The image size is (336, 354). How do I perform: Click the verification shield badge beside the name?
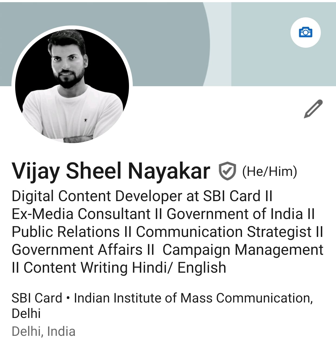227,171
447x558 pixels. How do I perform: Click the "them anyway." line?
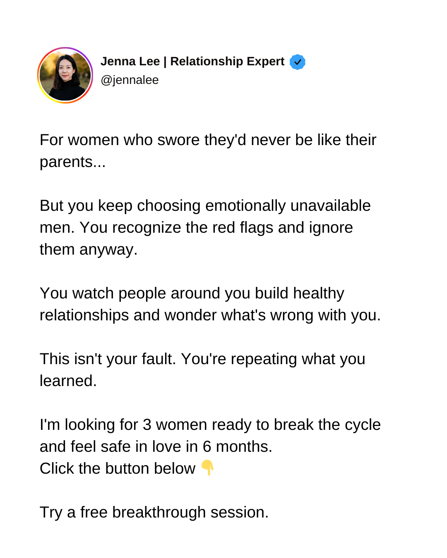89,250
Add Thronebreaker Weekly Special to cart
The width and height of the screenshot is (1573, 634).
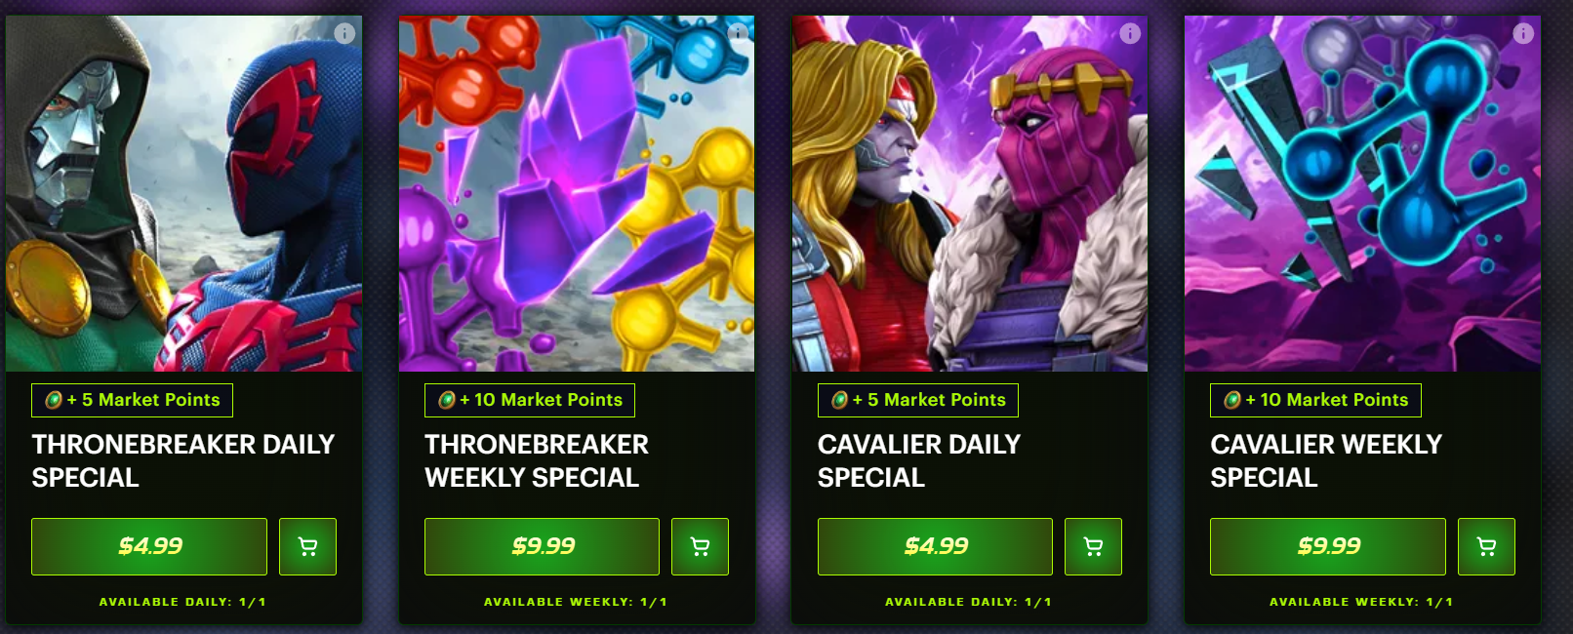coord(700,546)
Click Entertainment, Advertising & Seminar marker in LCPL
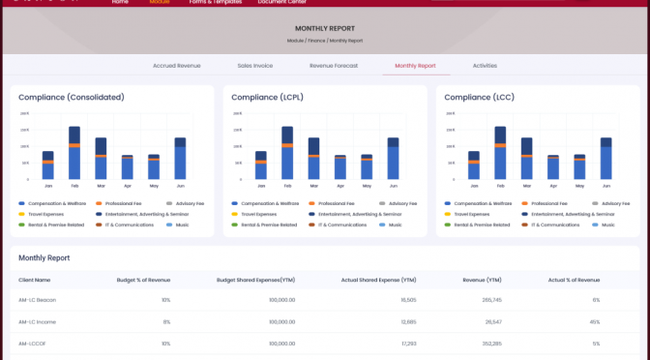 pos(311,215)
________________________________________
### The problem
What is needed is an exact copy of every entry, with the pictures removed.

### Task result
The image size is (336, 354). How do I perform: Click the verification shield badge beside the name?
227,171
447x558 pixels. How do I perform: Click the "them anyway." line?
89,250
Add Thronebreaker Weekly Special to cart
The width and height of the screenshot is (1573, 634).
coord(700,546)
Click Entertainment, Advertising & Seminar marker in LCPL
 pos(311,215)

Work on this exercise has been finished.